Pancreatic cancer is an aggressive, tough-to-treat disease in which malignant cells develop in the pancreas, a small gland located near the stomach that is responsible for producing hormones and digestive fluids. It is the third deadliest cancer in the U.S., claiming more than 40,000 lives each year. By 2020, it is expected to surpass colorectal cancers as the second-leading cause of cancer-related death.

Because it rarely causes noticeable symptoms in its early stages, pancreatic cancer often isn’t diagnosed until it is quite advanced. By this point, cancer cells may have spread to other parts of the body — a process called metastasis — further complicating an already challenging treatment process.

Current treatments for pancreatic cancer are largely limited to chemotherapy and surgery, with effectiveness based in part on how widespread cancer cells are in the body (for more on treatment, please see the American Cancer Society’s pancreatic cancer resources here; all treatment decisions should be made in close consultation with an oncologist).

Risk factors

  • Smoking
  • Obesity
  • Family history of pancreatic cancer or pancreatitis (a condition in which the pancreas is inflamed)
  • Having diabetes or chronic pancreatitis
  • Certain hereditary conditions (see here for a list)

How can research help?

Designing better tests: Right now, diagnosing pancreatic cancer early on is difficult at best and impossible at worst. Scientists like Van Andel Research Institute’s Dr. Brian Haab are working to develop simple blood tests that look for chemical signatures left by pancreatic cancer, which would enable doctors to detect this deadly disease much earlier. The sooner cancer is detected, the sooner treatment can begin, giving patients a better chance at remission (read more about Dr. Haab’s work in this area here).

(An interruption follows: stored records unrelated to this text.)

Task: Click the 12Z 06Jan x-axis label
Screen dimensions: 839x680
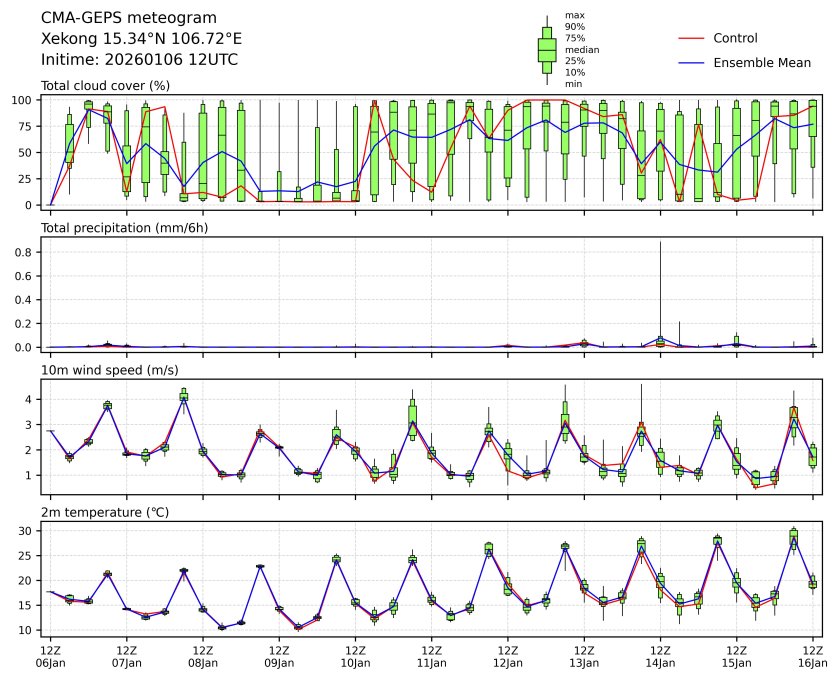Action: point(50,656)
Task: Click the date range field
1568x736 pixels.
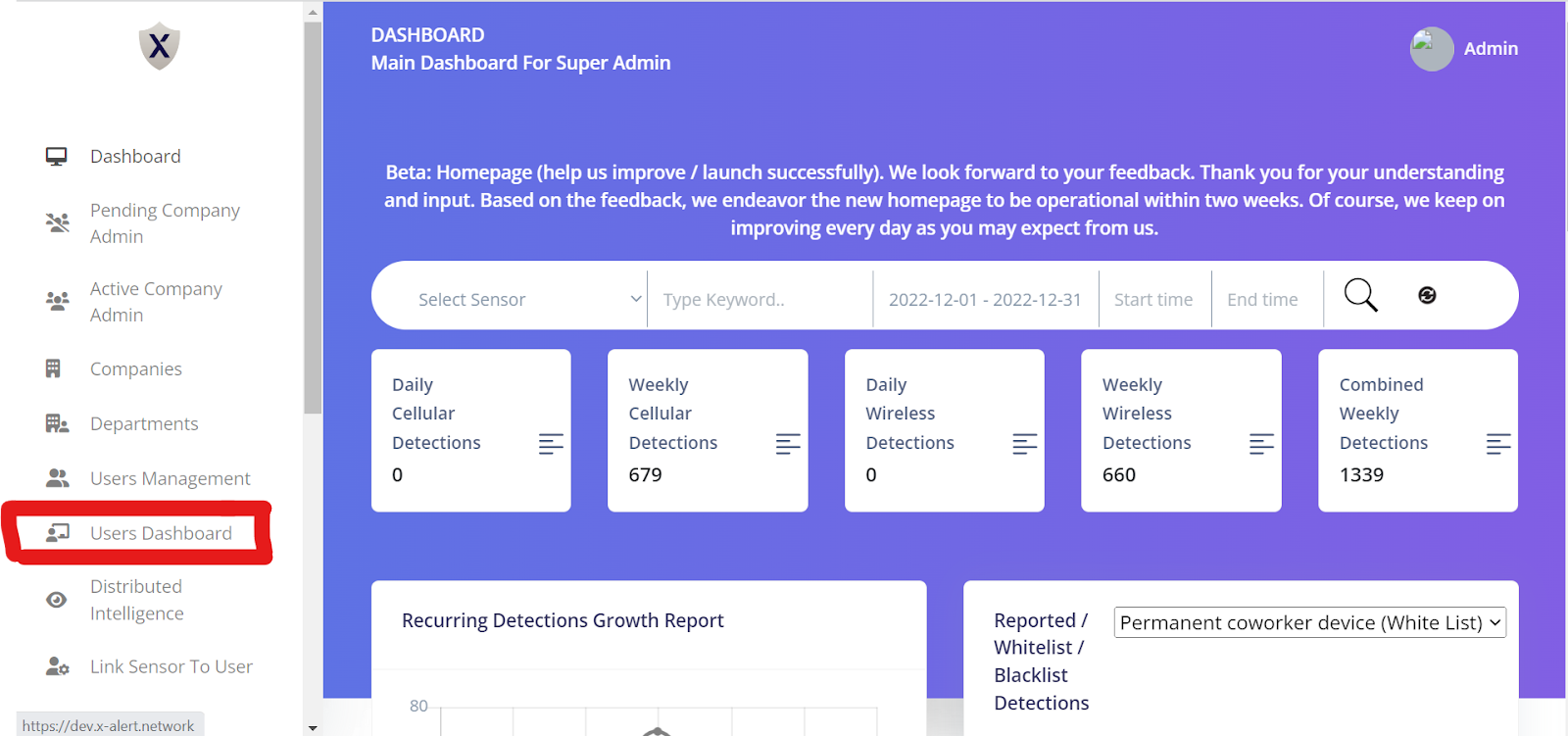Action: click(x=985, y=299)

Differentiating between subtypes: Understanding the tiny molecular differences that distinguish one pancreatic cancer from another gives scientists an important foundation upon which to develop new treatments. The Cancer Genome Atlas (TCGA) is a notable example. In 2017, this National Cancer Institute-led, multi-institutional effort reported results from in-depth analysis of 150 pancreatic cancer tumors, which confirmed major molecular drivers of the disease while also identifying several new features that may one day lead to more precise, personalized therapies.

Translating discovery into treatment: No two pancreatic cancers are identical, just as no two people are identical. That’s why scientists and physicians are working to design treatments that are tailored to individual patients based on the molecular makeup of their tumors, a change that one day could result in better care with fewer side effects.